Thank you for the links to the official documentation and your description. The syntax highlighting task is clearer for me now.
It looks like a Perl regular expression like this one could be used to find
valid here document blocks in a Ruby file.
(?s)(?-i)<<(?:(\w+).*?[\r\n]\1\b|[\-~](\w+).*?[\r\n][\t ]*\2\b|[\-~](['"`])(\w+)\3.*?[\r\n][\t ]*\4\b)
The problem is that a Perl regular expression string cannot be used for syntax highlighting. So if blocks found by this expression should be highlighted by UltraEdit as string (or as HTML or SQL syntax highlighted block with additional case-insensitive evaluation of identifier), it would be necessary to request a Ruby syntax highlighting enhancement with an email to IDM support for being perhaps implemented in a future version of UltraEdit.

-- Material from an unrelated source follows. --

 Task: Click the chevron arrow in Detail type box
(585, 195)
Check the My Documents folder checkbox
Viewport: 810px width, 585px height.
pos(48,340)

UltraEdit must remove additionally line and block comments in memory before using this Perl regular expression search string on rest of file to find valid here document blocks in the file as otherwise a match could be wrong as it can be seen on running a Perl regular expression find with this search expression on the example file content below because of
<<HEREDOC in line comment below first heredoc block.
UltraEdit supports multi-line highlighting for strings, block comments and alternate block comments at the moment.
A string is a sequence of characters outside a comment starting with one of the two possible characters which can be defined in the wordfile and ending with same character if not escaped with the character defined in wordfile as escape character. So string highlighting feature cannot be used for syntax highlighting heredoc blocks because of a here document block does not start and end with
one specific character.
There is already a block comment definition in Ruby wordfile.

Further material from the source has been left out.